Questions:
**1.** Using the Coeliac disease text, state whether each of the following statements agrees with it, answering yes or no and quoting the words of the text that decide each one: (a) the writer says the condition can be made to go away by taking a pill; (b) the writer has had nightmares about eating garlic bread; (c) in the dream, the writer has more hair than Mel Gibson.
**2.** Reproduce word for word everything in the Coeliac disease text from "So, I got thinking" down to "Nightmares about food.".

==== Selected extract ====

If I was a superhero I’d have this emblazoned on my chest. Is that sad? Oh damn it…

Don’t get me wrong, there are worse things to have. A mild autoimmune disease where you can’t eat wheat, barley and rye is definitely not the worst thing in the world. But its one of those conditions that has one of the worst adverse effects – it’s so God damn annoying. You can’t take a pill and expect it to go away. Its wired into your system. Like whether you can roll your tongue or not. That shit’s in your genes. You can’t forget about it, because you inevitably need to eat a minimum of three times a day. And you can’t just be a bit naughty and indulge yourself for a little while… No, your intestines don’t allow for that.

So, I got thinking about all the crazy ass symptoms – medical and otherwise that make me so certain I have Coeliac disease. I’m not talking about a positive antigen test, I’m talking about the everyday things that I myself notice. Check it out, and see if you share anything similar or whether I’m just in fact crazy…

5) Nightmares about food. 

I’m not messing. I wish I was. I have had actual full on nightmares where I have casually eaten a piece of garlic bread. Afterwards the whole things turned into the final scene of Braveheart  with lots of screams of “Nooooooooo!”, manly tears and the odd bad Scottish accent. It ain’t pretty. The average person is having nightmares about zombies. I’m having traumatic recurring dreams about lasagne.

In the dream I have less hair than Mel Gibson. And bizarrely I don’t look as good in a kilt…

4) Dreams about food. 

Oh it cuts both ways my friend. When I’m not having doughy gremlin type REM sleep, I’m having fantasies about pork pies, pizza and pistachio covered Baklava. I can’t tell you how many times I’ve woken up, dribble all over my pillow, sweat glistening my brow, my heart pounding in my chest… all because my boyfriend picked up the phone and ordered a Domino’s. Yes, when others have sex dreams… I have food dreams.

3) Nervous twitching when someone is  handing out food.

If you have Coeliac disease, you will be well aware of this one. It doesn’t matter where you are; a party, work, supermarket – when the nice lady is slowly coming your way, handing out ‘samples’ of food to people – the twitching starts. I don’t know what it is, but there is a level of panic inside that makes you go from death con five to one faster than you can say sausage roll. Why? Well I guess its a mixture of the fact that you see the woman slowly approaching like a wheat-riddled zombie army, and you have to decide how to act. Do I just say ‘No thanks.’? If I do will they be offended? Do I tell the truth? If I do that, people either fuss or look at me like I’m one of those crazy people who believe carrots have feelings. And then there is the scenario that is out of my control – the person realises my condition, and after holding the plate of sweet smelling goodness under my nose for fifteen seconds, realises and then utters – “Oh sorry, I forgot.” That bitch.

2) Imaginary celebratory high fives when you discover a new food.

==== Entries provided ====

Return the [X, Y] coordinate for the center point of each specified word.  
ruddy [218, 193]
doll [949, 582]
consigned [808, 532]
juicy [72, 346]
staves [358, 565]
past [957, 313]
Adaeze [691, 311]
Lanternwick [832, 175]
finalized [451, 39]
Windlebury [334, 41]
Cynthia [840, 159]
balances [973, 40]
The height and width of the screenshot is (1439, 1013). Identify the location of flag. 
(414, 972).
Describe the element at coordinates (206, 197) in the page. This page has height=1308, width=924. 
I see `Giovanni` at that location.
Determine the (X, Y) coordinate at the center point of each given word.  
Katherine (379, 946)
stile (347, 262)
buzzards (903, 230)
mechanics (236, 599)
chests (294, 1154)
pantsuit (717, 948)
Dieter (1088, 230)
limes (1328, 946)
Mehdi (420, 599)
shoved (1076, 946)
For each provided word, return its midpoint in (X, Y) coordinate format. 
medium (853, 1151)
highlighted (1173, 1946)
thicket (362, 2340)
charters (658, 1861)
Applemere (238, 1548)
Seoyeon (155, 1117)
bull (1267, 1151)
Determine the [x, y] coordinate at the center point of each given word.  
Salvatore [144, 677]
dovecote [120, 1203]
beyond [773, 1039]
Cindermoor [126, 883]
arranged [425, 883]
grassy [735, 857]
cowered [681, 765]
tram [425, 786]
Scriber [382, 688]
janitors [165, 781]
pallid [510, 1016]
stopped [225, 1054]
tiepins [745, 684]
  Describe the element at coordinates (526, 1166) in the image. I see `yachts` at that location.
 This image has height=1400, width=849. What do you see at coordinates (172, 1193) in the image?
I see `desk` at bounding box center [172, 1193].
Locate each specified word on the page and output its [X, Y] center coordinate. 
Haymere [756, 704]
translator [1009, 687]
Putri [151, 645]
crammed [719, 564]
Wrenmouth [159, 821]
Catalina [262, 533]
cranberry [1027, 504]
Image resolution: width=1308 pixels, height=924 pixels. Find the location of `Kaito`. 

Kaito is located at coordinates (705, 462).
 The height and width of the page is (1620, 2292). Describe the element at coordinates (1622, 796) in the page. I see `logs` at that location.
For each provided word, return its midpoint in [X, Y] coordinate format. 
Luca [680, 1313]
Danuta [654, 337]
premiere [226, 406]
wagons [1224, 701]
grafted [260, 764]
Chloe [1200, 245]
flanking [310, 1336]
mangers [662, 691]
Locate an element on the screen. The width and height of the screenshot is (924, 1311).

====

Solutions in order:
**1.**
(a) No: "You can’t take a pill and expect it to go away."
(b) Yes: "I have had actual full on nightmares where I have casually eaten a piece of garlic bread."
(c) No: "In the dream I have less hair than Mel Gibson."

**2.**
So, I got thinking about all the crazy ass symptoms – medical and otherwise that make me so certain I have Coeliac disease. I’m not talking about a positive antigen test, I’m talking about the everyday things that I myself notice. Check it out, and see if you share anything similar or whether I’m just in fact crazy…

5) Nightmares about food.